■ Available records ■
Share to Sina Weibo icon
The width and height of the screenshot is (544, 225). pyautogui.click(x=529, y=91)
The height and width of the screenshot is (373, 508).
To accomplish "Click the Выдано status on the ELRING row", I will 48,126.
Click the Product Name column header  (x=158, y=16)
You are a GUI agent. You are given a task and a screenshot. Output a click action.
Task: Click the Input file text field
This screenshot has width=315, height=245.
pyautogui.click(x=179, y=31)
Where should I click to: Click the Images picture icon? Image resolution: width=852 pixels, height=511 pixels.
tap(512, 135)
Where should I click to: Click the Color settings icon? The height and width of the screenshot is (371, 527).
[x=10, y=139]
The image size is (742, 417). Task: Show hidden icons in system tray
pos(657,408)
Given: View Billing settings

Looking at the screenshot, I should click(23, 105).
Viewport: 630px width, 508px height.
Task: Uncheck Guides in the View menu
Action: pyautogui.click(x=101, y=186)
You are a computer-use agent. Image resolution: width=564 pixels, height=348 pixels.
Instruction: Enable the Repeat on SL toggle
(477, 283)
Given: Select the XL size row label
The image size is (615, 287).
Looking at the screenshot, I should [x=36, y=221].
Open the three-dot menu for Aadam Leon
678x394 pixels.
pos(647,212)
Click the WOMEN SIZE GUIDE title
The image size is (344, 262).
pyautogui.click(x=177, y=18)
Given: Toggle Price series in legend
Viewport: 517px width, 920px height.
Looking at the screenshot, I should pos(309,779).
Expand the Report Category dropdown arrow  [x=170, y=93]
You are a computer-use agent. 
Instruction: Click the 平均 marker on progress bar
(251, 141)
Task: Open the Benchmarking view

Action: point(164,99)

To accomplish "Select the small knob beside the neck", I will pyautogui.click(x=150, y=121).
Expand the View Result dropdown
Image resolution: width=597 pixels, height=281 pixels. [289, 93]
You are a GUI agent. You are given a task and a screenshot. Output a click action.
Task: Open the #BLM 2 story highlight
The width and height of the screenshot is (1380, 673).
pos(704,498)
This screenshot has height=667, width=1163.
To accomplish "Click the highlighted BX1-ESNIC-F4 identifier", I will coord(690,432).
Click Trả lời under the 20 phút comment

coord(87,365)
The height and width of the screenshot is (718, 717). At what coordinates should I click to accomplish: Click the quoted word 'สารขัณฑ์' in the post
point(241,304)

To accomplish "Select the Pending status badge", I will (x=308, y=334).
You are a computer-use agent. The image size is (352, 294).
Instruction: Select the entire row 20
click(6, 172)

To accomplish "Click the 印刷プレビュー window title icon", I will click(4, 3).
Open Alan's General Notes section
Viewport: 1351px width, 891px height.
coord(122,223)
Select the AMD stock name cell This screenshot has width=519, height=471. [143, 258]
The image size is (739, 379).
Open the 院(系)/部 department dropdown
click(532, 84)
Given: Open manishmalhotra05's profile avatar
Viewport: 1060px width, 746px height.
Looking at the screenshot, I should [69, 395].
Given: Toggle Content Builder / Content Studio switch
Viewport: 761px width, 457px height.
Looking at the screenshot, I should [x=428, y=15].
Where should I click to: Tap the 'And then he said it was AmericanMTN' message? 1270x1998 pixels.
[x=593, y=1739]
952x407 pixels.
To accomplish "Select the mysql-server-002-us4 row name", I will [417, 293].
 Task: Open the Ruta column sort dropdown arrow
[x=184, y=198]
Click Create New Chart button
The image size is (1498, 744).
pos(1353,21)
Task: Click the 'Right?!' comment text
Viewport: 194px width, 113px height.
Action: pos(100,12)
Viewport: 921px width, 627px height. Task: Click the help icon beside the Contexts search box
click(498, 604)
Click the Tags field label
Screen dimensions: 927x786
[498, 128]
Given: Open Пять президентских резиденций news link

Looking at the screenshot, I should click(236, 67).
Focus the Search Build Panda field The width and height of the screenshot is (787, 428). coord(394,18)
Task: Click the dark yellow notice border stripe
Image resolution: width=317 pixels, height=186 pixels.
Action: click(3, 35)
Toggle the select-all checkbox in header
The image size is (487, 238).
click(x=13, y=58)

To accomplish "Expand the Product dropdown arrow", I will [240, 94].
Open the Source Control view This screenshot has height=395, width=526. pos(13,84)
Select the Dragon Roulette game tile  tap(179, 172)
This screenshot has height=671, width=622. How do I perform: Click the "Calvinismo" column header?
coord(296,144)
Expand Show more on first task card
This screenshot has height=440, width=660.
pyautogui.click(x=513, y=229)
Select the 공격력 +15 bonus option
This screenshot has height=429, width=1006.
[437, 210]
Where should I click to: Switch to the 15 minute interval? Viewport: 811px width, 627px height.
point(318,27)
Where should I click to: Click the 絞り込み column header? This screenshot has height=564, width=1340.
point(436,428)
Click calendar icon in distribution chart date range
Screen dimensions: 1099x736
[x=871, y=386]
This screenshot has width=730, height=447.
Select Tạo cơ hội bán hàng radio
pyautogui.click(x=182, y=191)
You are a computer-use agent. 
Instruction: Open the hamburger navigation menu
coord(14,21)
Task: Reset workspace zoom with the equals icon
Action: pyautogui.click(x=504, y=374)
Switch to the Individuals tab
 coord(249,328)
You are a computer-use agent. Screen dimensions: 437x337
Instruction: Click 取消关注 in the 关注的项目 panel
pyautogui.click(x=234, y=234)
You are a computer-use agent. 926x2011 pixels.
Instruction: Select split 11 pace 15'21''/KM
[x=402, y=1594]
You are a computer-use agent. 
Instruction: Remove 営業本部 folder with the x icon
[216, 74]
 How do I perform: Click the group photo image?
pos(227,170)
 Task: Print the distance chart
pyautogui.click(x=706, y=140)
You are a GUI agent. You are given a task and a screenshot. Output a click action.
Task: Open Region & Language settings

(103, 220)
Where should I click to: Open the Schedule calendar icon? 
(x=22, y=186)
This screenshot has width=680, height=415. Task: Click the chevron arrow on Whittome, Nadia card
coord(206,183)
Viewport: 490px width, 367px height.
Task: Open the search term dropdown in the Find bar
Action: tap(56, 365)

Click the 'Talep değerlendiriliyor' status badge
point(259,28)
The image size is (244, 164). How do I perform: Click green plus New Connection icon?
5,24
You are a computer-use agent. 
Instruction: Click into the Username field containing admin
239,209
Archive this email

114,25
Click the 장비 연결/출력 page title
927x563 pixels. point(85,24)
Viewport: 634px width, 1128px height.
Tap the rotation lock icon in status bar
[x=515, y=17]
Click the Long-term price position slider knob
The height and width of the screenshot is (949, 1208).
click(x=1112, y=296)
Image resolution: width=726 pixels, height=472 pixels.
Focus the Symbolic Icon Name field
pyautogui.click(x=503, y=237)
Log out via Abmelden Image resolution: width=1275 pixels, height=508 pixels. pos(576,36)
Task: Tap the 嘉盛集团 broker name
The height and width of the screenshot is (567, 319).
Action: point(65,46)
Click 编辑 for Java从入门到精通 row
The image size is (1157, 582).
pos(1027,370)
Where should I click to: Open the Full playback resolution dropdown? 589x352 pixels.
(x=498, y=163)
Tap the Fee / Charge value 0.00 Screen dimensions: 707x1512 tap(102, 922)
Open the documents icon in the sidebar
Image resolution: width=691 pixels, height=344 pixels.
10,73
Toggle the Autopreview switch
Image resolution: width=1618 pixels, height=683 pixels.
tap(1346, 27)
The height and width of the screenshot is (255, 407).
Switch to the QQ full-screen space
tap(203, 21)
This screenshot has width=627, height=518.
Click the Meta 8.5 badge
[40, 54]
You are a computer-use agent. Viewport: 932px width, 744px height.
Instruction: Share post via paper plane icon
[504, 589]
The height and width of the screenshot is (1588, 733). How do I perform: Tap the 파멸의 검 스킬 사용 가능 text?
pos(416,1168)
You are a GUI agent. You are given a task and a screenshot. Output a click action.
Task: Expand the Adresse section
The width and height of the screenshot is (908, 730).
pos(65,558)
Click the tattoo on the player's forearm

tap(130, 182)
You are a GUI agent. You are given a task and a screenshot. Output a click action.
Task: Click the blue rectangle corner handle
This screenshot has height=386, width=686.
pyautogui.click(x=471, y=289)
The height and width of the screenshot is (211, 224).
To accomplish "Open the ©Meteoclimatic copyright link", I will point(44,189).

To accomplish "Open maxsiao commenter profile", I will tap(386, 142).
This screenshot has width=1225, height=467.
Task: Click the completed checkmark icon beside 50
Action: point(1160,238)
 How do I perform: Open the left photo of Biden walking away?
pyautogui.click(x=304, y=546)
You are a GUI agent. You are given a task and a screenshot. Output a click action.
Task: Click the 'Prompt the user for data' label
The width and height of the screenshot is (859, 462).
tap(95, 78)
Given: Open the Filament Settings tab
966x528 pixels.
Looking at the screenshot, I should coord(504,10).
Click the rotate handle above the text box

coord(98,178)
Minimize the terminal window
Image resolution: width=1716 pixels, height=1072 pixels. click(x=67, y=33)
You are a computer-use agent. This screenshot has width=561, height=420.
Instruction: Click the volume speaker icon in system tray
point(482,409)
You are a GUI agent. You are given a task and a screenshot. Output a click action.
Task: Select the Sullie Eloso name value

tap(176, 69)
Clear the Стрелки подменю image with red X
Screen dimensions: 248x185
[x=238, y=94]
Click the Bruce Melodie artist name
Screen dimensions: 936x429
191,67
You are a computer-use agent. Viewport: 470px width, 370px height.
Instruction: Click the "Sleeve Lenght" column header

■ How to complete this task ■
Starting from the records above, filter out all lines except those containing the word "computer".

■ Solution to the problem ■
You are a computer-use agent. Image resolution: width=564 pixels, height=348 pixels.
You are a computer-use agent. 
You are a computer-use agent. The image size is (352, 294).
You are a computer-use agent. 
You are a computer-use agent. Screen dimensions: 437x337
You are a computer-use agent. 926x2011 pixels.
You are a computer-use agent. 
You are a computer-use agent. 
You are a computer-use agent. Viewport: 932px width, 744px height.
You are a computer-use agent. This screenshot has width=561, height=420.
You are a computer-use agent. Viewport: 470px width, 370px height.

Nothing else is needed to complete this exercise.